> Actions to take
- 1) In the page text on Deme item types, what does the last_online_at field store?
- 2) Resume the page text on Deme item types, picking up after its final sentence.

+++ Page text +++

It will also be possible to destroy specific versions of an item (not yet implemented). You can destroy any version except for the latest version (if you want to destroy the latest version, just edit the item to make a new version so that the version you want to destroy is now the second-latest). Destroying a version will permanently NULLify all fields in the version.
Not every bit of persistent data is stored in the database in item fields. Here are the exceptions so far:
Below are the core item types and the role they play (see the full ontology at http://deme.stanford.edu/viewing/codegraph).
Agents and related item types
Agent: This item type represents an agent that can “do” things. Often this will be a person (see the Person subclass), but actions can also be performed by other agents, such as bots and anonymous agents. Agents are unique in the following ways:
There is only one field defined by this item type, last_online_at, which stores the date and time when the agent last accessed a viewer.
AnonymousAgent: This item type is the agent that users of Deme authenticate as by default. Because every action must be associated with a responsible Agent (e.g., updating an item), we require that users are authenticated as some Agent at all times. So if a user never bothers logging in at the website, they will automatically be logged in as an AnonymousAgent, even if the website says “not logged in”. There should be exactly one AnonymousAgent at all times.
This item type does not define any new fields.
GroupAgent: This item type is an Agent that acts on behalf of an entire group. It can’t do anything that other agents can’t do. Its significance is just symbolic: by being associated with a group, the actions taken by the group agent are seen as collective action of the group members. In general, permission to login_as the group agent will be limited to powerful members of the group. There should be exactly one GroupAgent for every group.
This item type defines one field, a unique group pointer that points to the group it represents.
AuthenticationMethod: This item type represents an Agent’s credentials to login. For example, there might be a AuthenticationMethod representing my Facebook account, a AuthenticationMethod representing my WebAuth account, and a AuthenticationMethod representing my OpenID account. Rather than storing the login credentials directly in a particular Agent, we allow agents to have multiple authentication methods, so that they can login different ways. In theory, AuthenticationMethods can also be used to sync profile information through APIs. There are subclasses of AuthenticationMethod for each different way of authenticating.

+++ Data block +++

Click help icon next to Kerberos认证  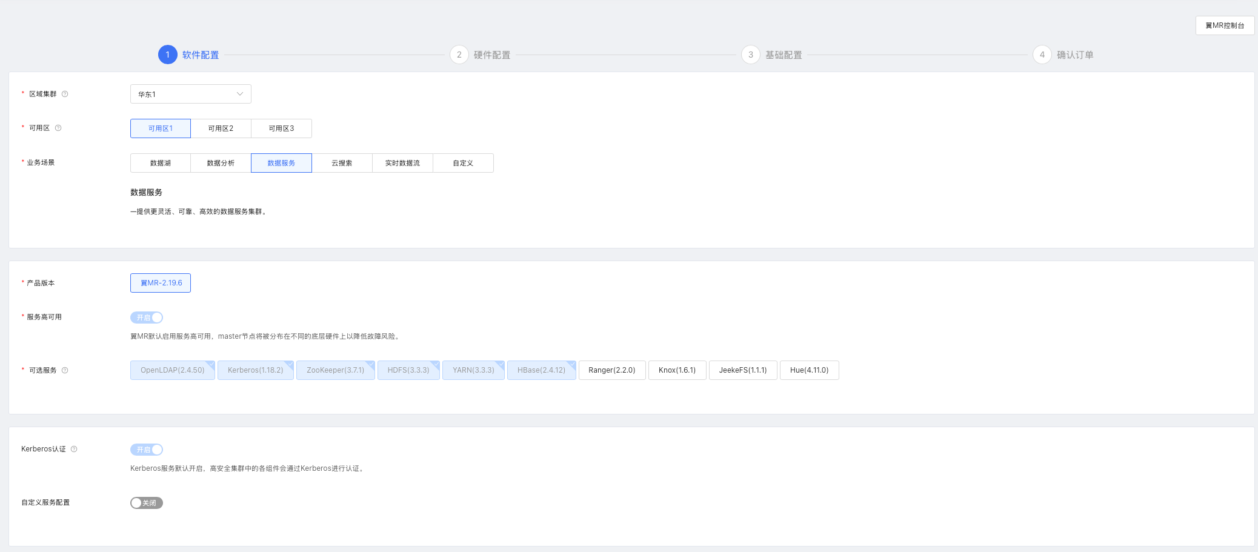click(74, 449)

+++

> Task results
- 1) It stores the date and time when the agent last accessed a viewer.

- 2)
This item type defines one field, an agent pointer that points to the agent that is holds this authentication method.
DemeAccount: This is an AuthenticationMethod that allows a user to log on with a username and a password. The username must be unique across the entire Deme installation. The password field is formatted the same as in the User model of the Django admin app (algo$salt$hash), and is thus not stored in plain text.
This item type defines four fields: username, password, password_question, and password_answer (the last two can be used to reset the password and send it to the Agent via one of its ContactMethods).
Person: A Person is an Agent that represents a person in real life. It defines four user-editable fields about the person’s name: first_name, middle_names, last_name, and suffix.
ContactMethod: A ContactMethod belongs to an Agent and contains details on how to contact them. ContactMethod is meant to be abstract, so developers should always create subclasses rather than creating raw ContactMethods.
This item type defines one field, an agent pointer that points to the agent that is holds this contact method.
Currently, the following concrete subclasses of ContactMethod are defined (with the fields in parentheses):
Subscription: A Subscription is a relationship between an Item and a ContactMethod, indicating that all action notices on the item should be sent to the contact method as notifications. This item type defines the following fields:
Collections and related item types
Collection: A Collection is an Item that represents an unordered set of other items. Collections just use pointers from Memberships to represent their contents, so multiple Collections can point to the same contained items. Since Collections are just pointed to, they do not define any new fields.
Collections “directly” contain items via Memberships, but they also “indirectly” contain items via chained Memberships. If Collection 1 directly contains Collection 2 which directly contains Item 3, then Collection 1 indirectly contains Item 3, even though there may be no explicit Membership item specifying the indirect relationship between Collection 1 and Item 3. (In the actual implementation, a special database table called RecursiveMembership is used to store all indirect membership tuples, but it does not inherit from Item.)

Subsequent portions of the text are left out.